LaSalle elementary school where toxic leak sent dozens to hospital wasn't equipped with CO detector
Maintenance reports obtained by Radio-Canada show École des Découvreurs only had faulty methane detector
The LaSalle elementary school where dozens of students and staff got sick due to a toxic gas leak last January was not equipped with a carbon monoxide detector — contrary to what school board officials reported at the time of the incident.
A carbon monoxide leak from a faulty heating system at École des Découvreurs sent 35 children and eight adults to hospital on Jan. 14. Nine students lost consciousness, while others were nauseous, vomiting and dizzy as a result of their exposure to the deadly gas.
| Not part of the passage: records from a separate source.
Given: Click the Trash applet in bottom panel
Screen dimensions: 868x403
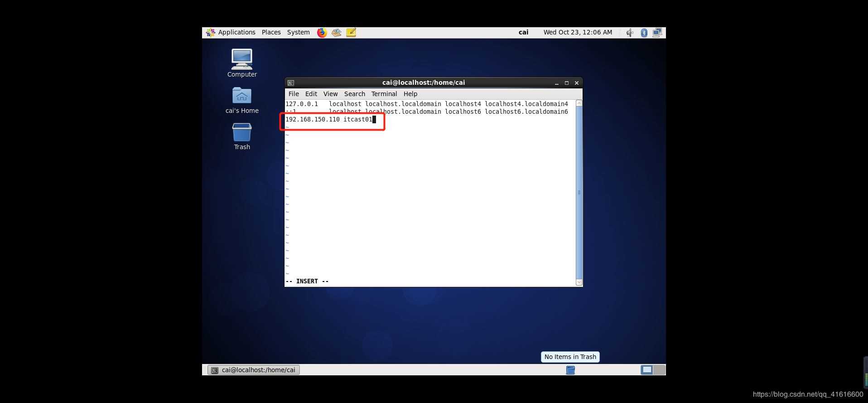Looking at the screenshot, I should pyautogui.click(x=570, y=370).
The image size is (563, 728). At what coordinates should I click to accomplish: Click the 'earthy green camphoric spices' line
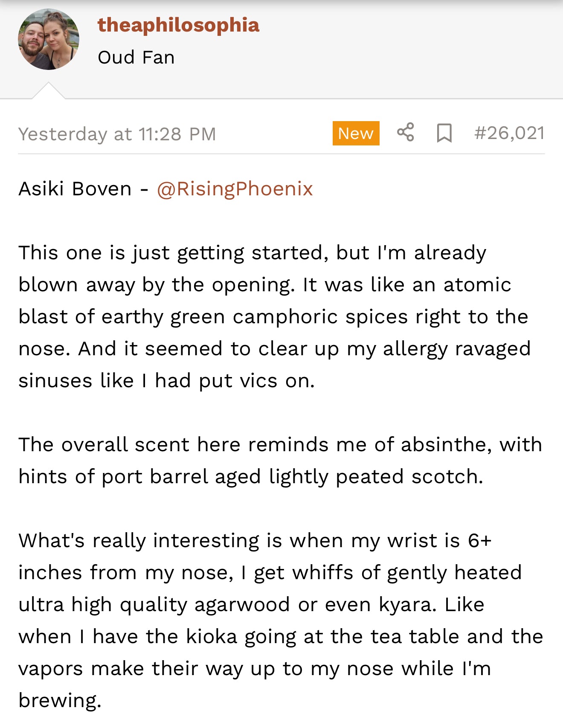[x=273, y=317]
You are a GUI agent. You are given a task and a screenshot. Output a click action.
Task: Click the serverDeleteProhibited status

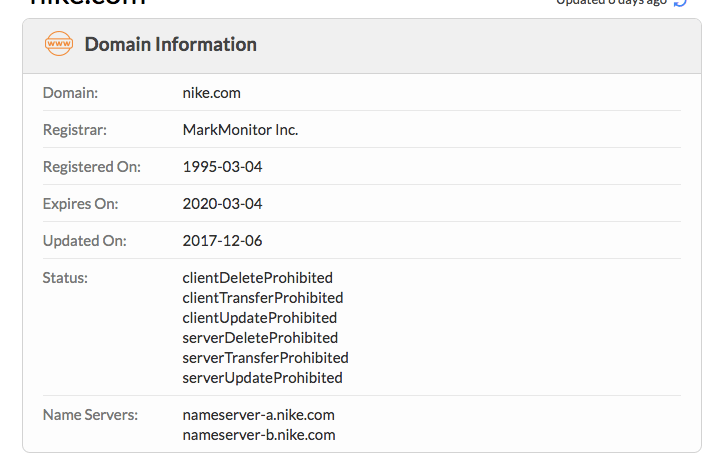pos(260,338)
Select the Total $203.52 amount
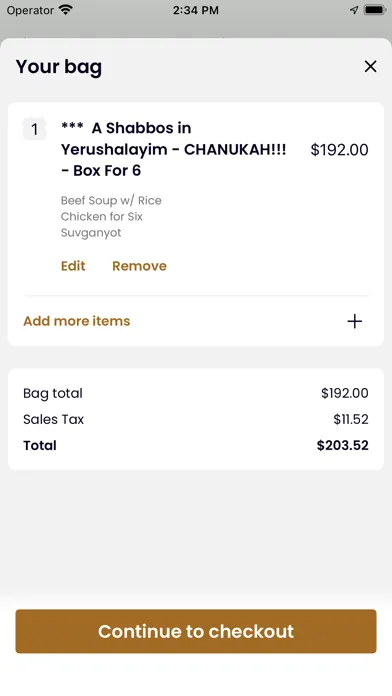Screen dimensions: 392x696 tap(342, 445)
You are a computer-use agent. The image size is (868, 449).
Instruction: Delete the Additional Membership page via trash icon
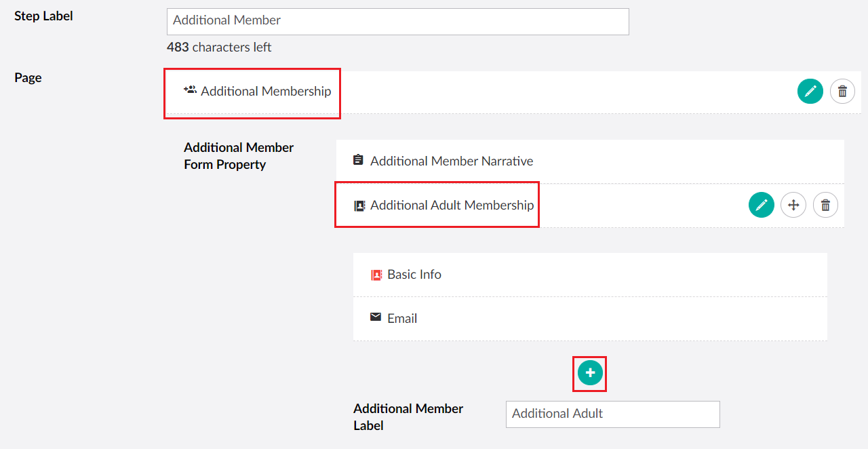tap(842, 91)
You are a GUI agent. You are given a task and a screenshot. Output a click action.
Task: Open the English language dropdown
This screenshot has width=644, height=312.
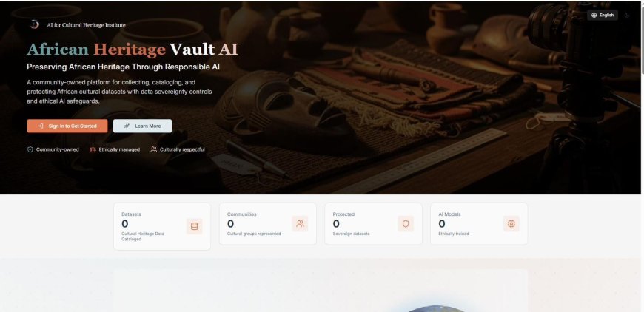pos(603,16)
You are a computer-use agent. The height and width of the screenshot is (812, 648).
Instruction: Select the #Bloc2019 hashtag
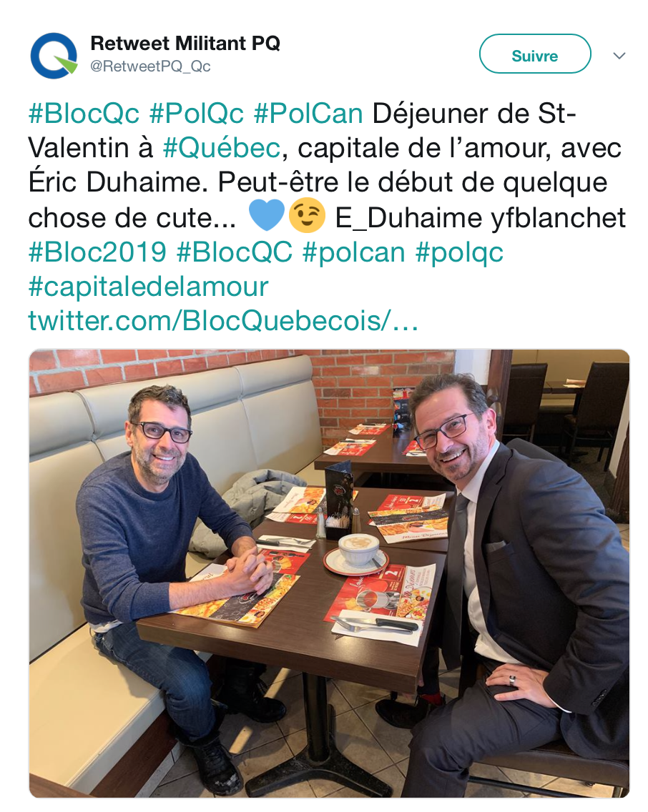click(x=97, y=252)
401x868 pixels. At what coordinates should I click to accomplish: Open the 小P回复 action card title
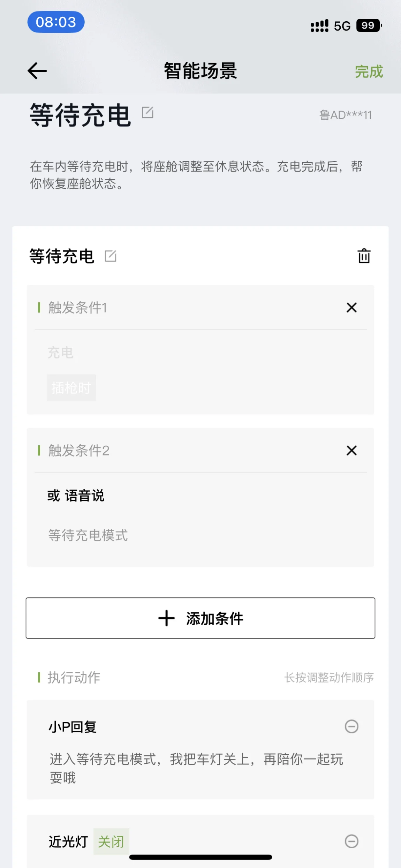click(x=73, y=727)
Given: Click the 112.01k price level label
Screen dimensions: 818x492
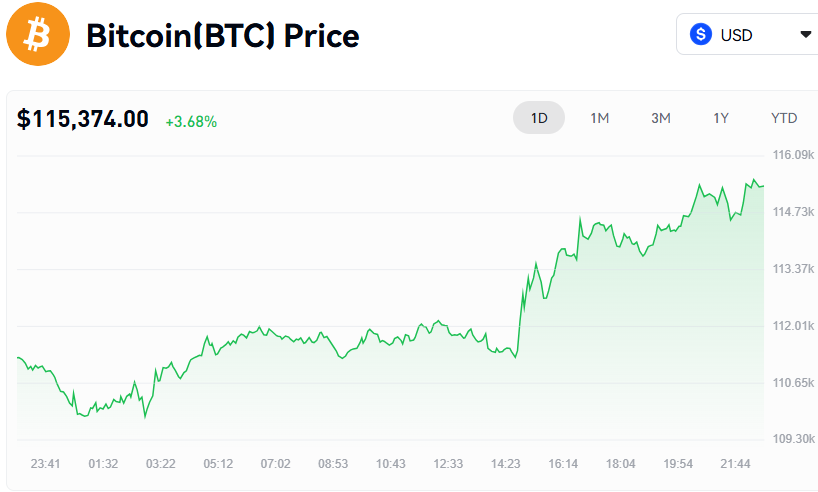Looking at the screenshot, I should pyautogui.click(x=793, y=326).
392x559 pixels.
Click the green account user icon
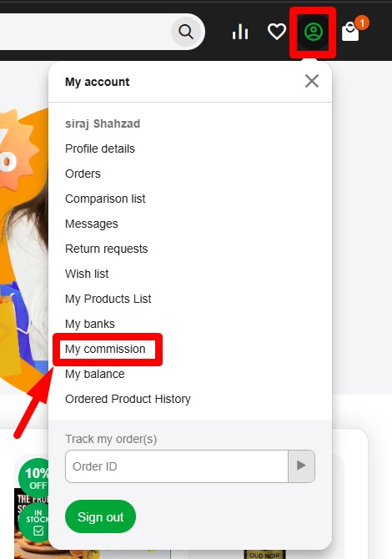click(314, 32)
The chair of the Marguerite-Bourgeoys school board, Diane Lamarche-Venne, said at that time the school was equipped with both a carbon monoxide detector and a methane detector, and those monitors had been inspected in mid-October.
"Everything was functional," she said. That same information was contained in a news release issued by the board announcing plans to reopen the school.
According to maintenance reports obtained from the school board through an access to information request by Radio-Canada, a technician from Détekta Solutions did indeed inspect the school's heating equipment on Oct. 25, 2018.
However, the technician only found a methane detector, noting that it was defective and was not hooked up to a central alarm system.
Another contractor hired to do maintenance on the heating system that same month also noted the absence of a carbon monoxide detector in the building.
"I think there simply wasn't one," Sylvain Boisclair, president of the Centco Group, told Radio-Canada.
That information lines up with what the fire operations chief on site, Francis Leduc, told reporters on the day of the incident.
"There was a gas detector but not for carbon monoxide," said Leduc, just moments after the building was evacuated.
However, the Marguerite-Bourgeoys school board is sticking to its version of the facts.
"There well and truly was a detector in École des Découvreurs at the time of the incident," a spokesperson for the board told Radio-Canada in an email.
"The detector had been working" when it was inspected, she said, although she never responded to repeated requests to specify just what kind of detector she was referring to.
The school board turned down several requests for interviews, citing a police investigation that is still underway.
Radio-Canada has learned that investigation was opened following a complaint by a parent. The results of that investigation have not yet been sent to Quebec's Director of Criminal and Penal Prosecutions.
'I feel shocked': parent
Raf Piszcz, whose son attends École des Découvreurs, says he feels his son is in an unsafe environment.
"It could have been way worse than it was," Piszcz said. "I feel shocked."
Mounir Attab's daughter attends the school, and he works as a teacher at a different school in the province. He says it's sad to "hear and live this story."
"Detectors have to be prioritized so this never happens again because it's dangerous."
10 teachers still off work
The first responders who arrived at École des Découvreurs on Jan. 14 detected a carbon monoxide level 25 times higher than the acceptable level — a situation that one risk management consultant said could have been catastrophic.
"Carbon monoxide is odourless and colourless," said Jean-Guy Ranger of Prudent Groupe Conseil. "It can be fatal."
Indeed, an exposure to high levels of carbon monoxide can have delayed or persistent effects lasting for weeks or even months, Dr. Maxime Roy, a medical consultant for the Montreal regional health board said earlier this month.
Roy was part of a public health team that examined 244 of the school's 276 students at an on-site clinic at the school a month after the incident, referring 99 of those students to their pediatrician for a further preventative check-up.
Teachers and school staff also received follow-up care. Ten of them are still off work, according to the president of their union local, Mélanie Hubert.
"The symptoms that were there a month ago are still there," said Hubert, "dizziness, cognitive problems, and on top of that, their weakened psychological state."
She said some came back to work after the incident, but have since had to take more time off. Others who were more badly affected are still too sick to work, more than two months after the incident.
Prior to the toxic leak on Jan. 14, no law compelled Quebec school boards to equip their schools with carbon monoxide detectors.
However, Quebec's building authority, the Régie du bâtiment, recommends they be installed "in any public and residential building where a combustible liquid or gas is used."
Education Minister Jean-François Roberge has since issued an edict, obliging all school boards to equip their schools with detectors and to make sure they're inspected annually.